In conclusione, è manifestamente infondato il ricorso nella parte in cui lamenta la mancata traduzione della sentenza,
4. Il secondo motivo è generico in quanto ripropone la questione relativa alla identità dell'estradando senza prendere in considerazione le motivazioni offerte dalla sentenza impugnata, che ha ritenuto, sulla base della documentazione trasmessa, che le impronte digitali acquisite dalla Questura di Prato all'atto del foto segnalamento del 29.3.2013, corrispondono a quelle del soggetto OU UY sottoposto a controllo in Svizzera dall'Interpol di San Gallo in data 11.3.2013; peraltro, nella stessa sentenza si rileva che le fotografie allegate alla richiesta di consegna corrispondono all'estradando. Si tratta di accertamenti di cui da conto la sentenza e che il ricorrente censura senza allegare o addurre ulteriori elementi.
5. Del tutto infondato è il terzo motivo, dal momento che la sentenza ha precisato che la richiesta di estradizione riguarda i reati di aggressione e di lesioni personali gravi e che il riferimento alla sentenza di condanna ad anni sette e mesi sei, riportata nella scheda Sirene, è frutto di un errore da parte dei compilatori della stessa scheda, errore irrilevante dal punto di vista della correttezza della procedura e dell'oggetto della richiesta che riguarda un'estradizione processuale.
6. Manifestamente infondato è, inoltre, il motivo con cui il ricorrente denuncia la violazione del principio della doppia incriminazione: il reato di aggressione, previsto dall'art. 134 del codice penale svizzero trova corrispondenza nel nostro ordinamento,
come correttamente rilevato nella sentenza impugnata, nel delitto di lesioni personali o, in caso di morte della vittima, nel delitto di omicidio.
7. Infine, con riferimento all'ultimo motivo, deve escludersi che vi sia incertezza nell'individuazione del fatto addebitato all'estradando, dal momento che la Corte d'appello ha chiarito con estrema precisione i reati per i quali è stata richiesta e, quindi, concessa l'estradizione.

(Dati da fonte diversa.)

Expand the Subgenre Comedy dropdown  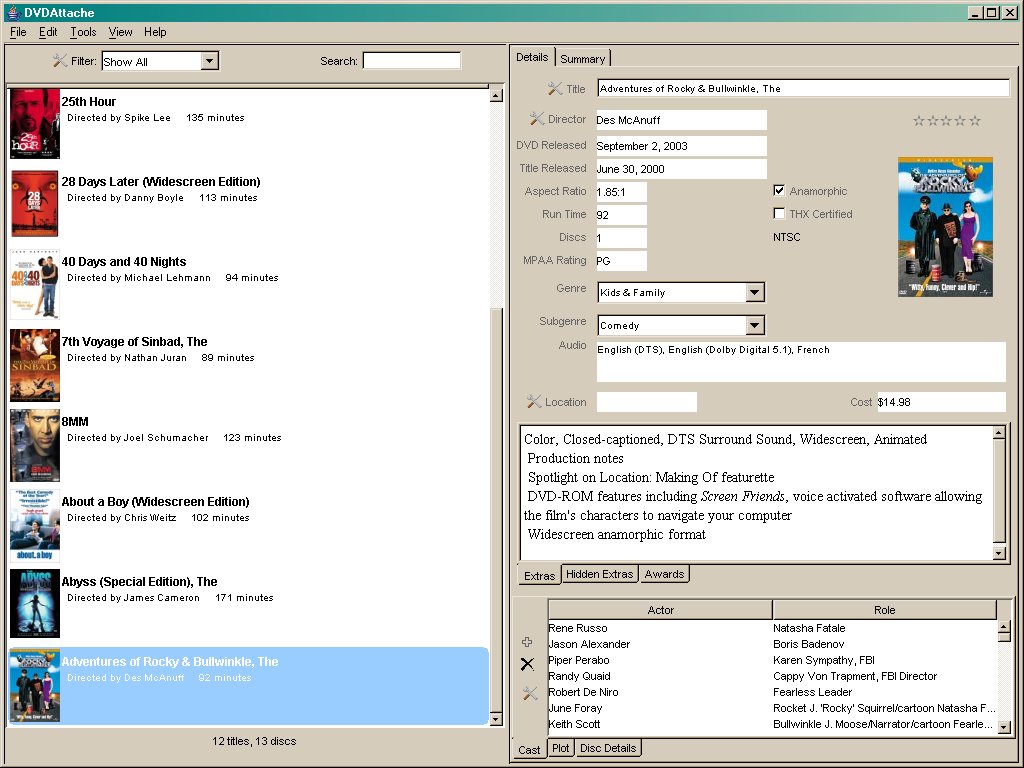755,325
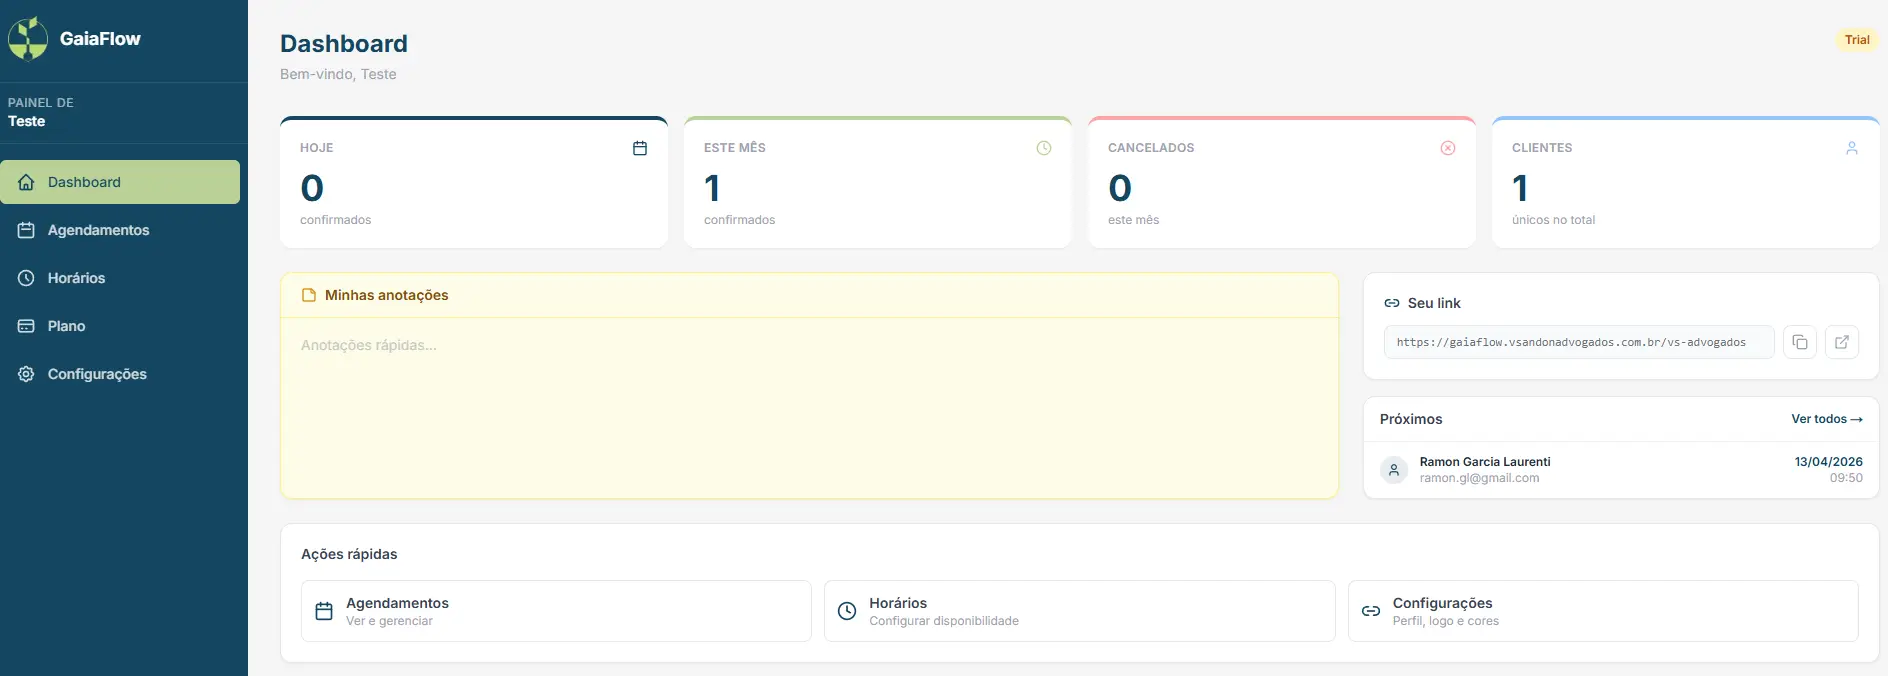
Task: Click Ramon Garcia Laurenti's avatar icon
Action: (1394, 470)
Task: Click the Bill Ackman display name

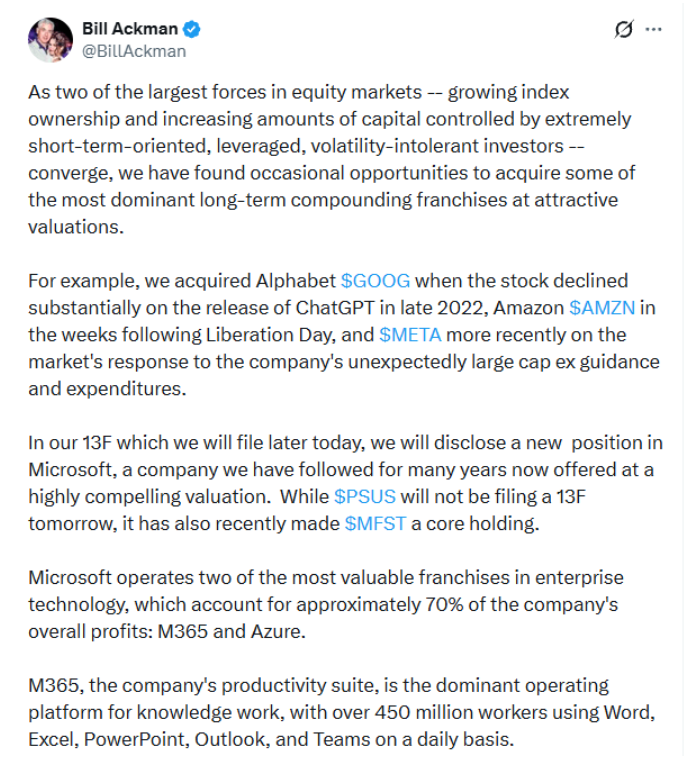Action: (130, 29)
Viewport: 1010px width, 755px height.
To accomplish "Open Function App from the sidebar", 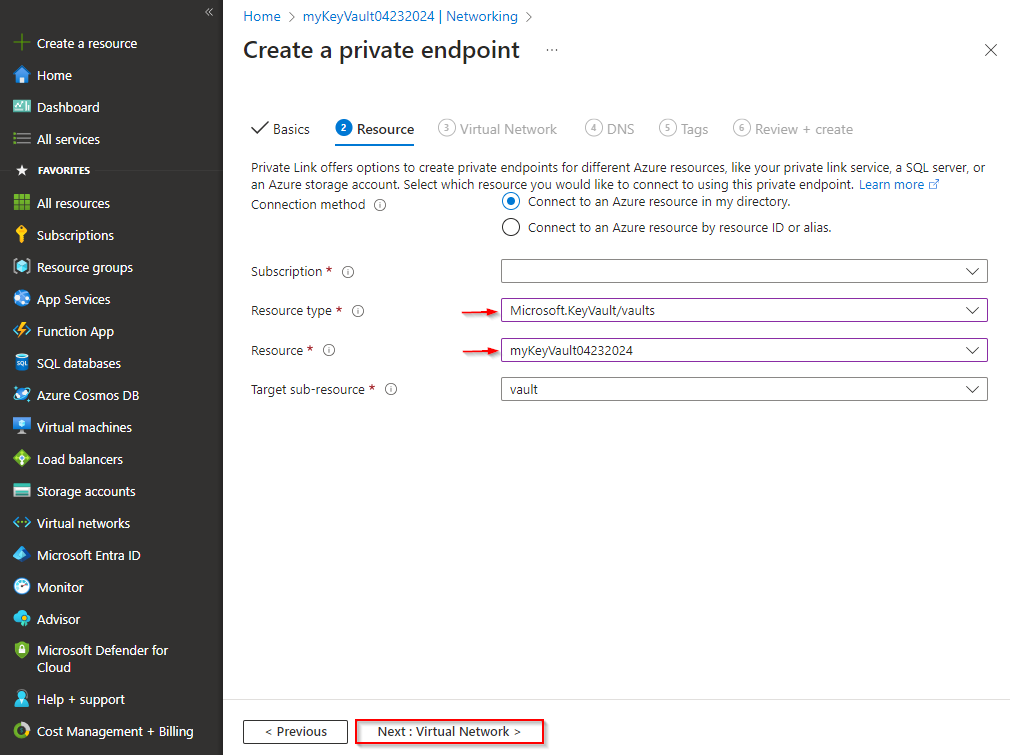I will (72, 330).
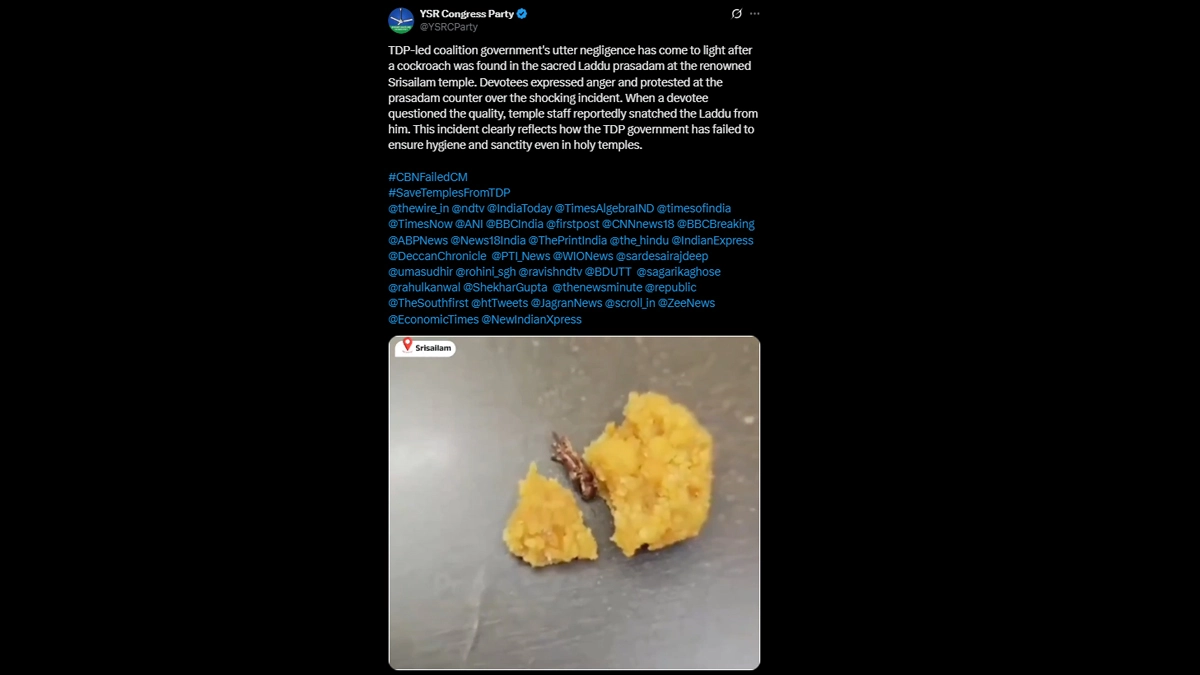The height and width of the screenshot is (675, 1200).
Task: Open the laddu with cockroach image
Action: pos(574,502)
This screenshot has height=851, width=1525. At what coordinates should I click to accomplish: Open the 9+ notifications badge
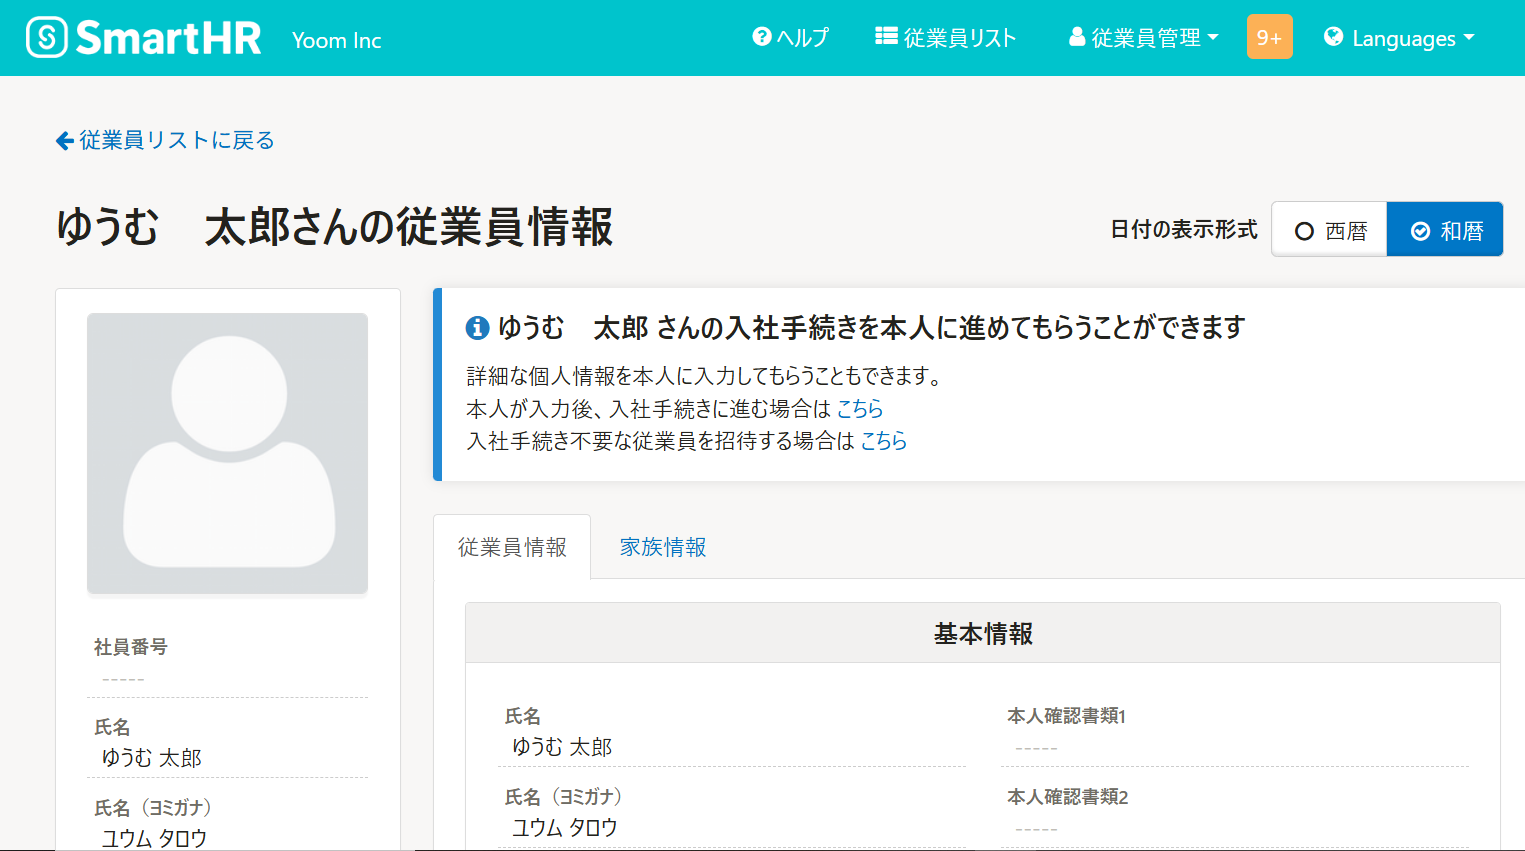tap(1269, 37)
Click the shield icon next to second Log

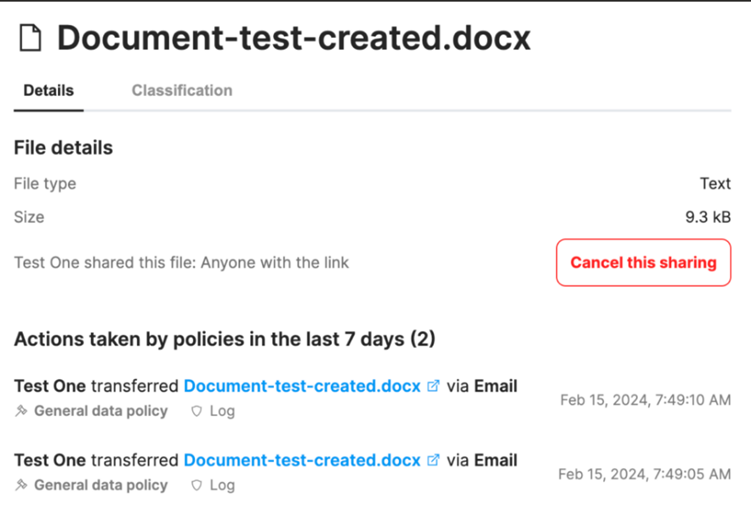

8. Pertanto, il ricorso deve essere dichiarato inammissibile con la condanna del ricorrente al pagamento delle spese processuali e di una somma di denaro in favore della cassa delle ammende, che si ritiene equo determinare in Euro 1.000,00.
La Cancelleria provvederà agli adempimenti di cui all'art. 203 disp. att. c.p.p..
P.Q.M.
Dichiara inammissibile il ricorso e condanna il ricorrente al pagamento delle spese processuali e della somma di Euro 1.000,00 in favore della cassa delle ammende.
Manda alla Cancelleria per gli adempimenti di cui all'art. 203 disp. att. c.p.p.. Così deciso in Roma, il 13 dicembre 2013.
Depositato in Cancelleria il 4 marzo 2014.